Wade has reacted to his cousin’s shooting only online, tweeting Friday: “My cousin was killed today in Chicago. Another act of senseless gun violence. 4 kids lost their mom for NO REASON. Unreal. #EnoughIsEnough.”
Wade also tweeted Saturday morning: “The city of Chicago is hurting. We need more help& more hands on deck. Not for me and my family but for the future of our world. The YOUTH!” adding in a following tweet, “These young kids are screaming for help!!! #EnoughIsEnough.”
Republican presidential candidate Donald Trump has spoken about the city’s violence, and tweeted about Aldridge’s death Saturday morning. He first posted, “Dwyane Wade’s cousin was just shot and killed walking her baby in Chicago. Just what I have been saying. African-Americans will VOTE TRUMP!,” and then an hour later tweeted, “My condolences to Dwyane Wade and his family, on the loss of Nykea Aldridge. They are in my thoughts and prayers.”
The GOP nominee faced a backlash on social media for politicizing Aldridge’s death.
Outside the emergency room where Aldridge was pronounced dead, Jolinda Wade clutched her sister and spoke for the family as mourners stood in a circle holding hands and praying. She said she’d participated in the town hall meeting “never knowing that the next day we would be the ones that would actually be living and experiencing it.”
“We’re still going to try to help and empower people like the one who senselessly shot my niece in the head,” Jolinda Wade said. “We’re going to try to help these people to transform their minds and give them a different direction.’
It is not the first time Dwyane Wade’s family in Chicago has been affected by gun violence. His nephew, Darin Johnson, was shot twice in the leg in 2012 but recovered.

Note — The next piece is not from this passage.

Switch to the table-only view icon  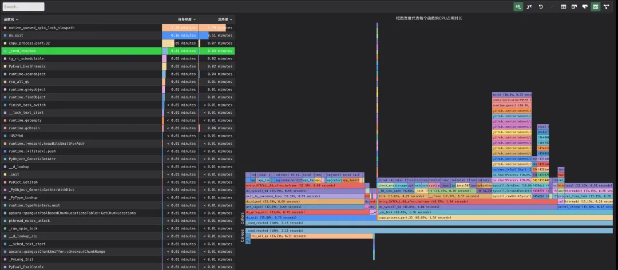pyautogui.click(x=564, y=6)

Indiana Gov. Mike Pence sidestepped questions Sunday morning on CNN’s “State of the Union” about the flow of guns into Illinois from his state. Chicago police have said a fifth of the guns used in Chicago crimes are from Indiana. When asked about it, the Republican vice presidential candidate instead brought up failing schools in Chicago and his running mate Donald Trump’s pledge to create jobs.
Family members are caring for Aldridge’s baby, who wasn’t hurt.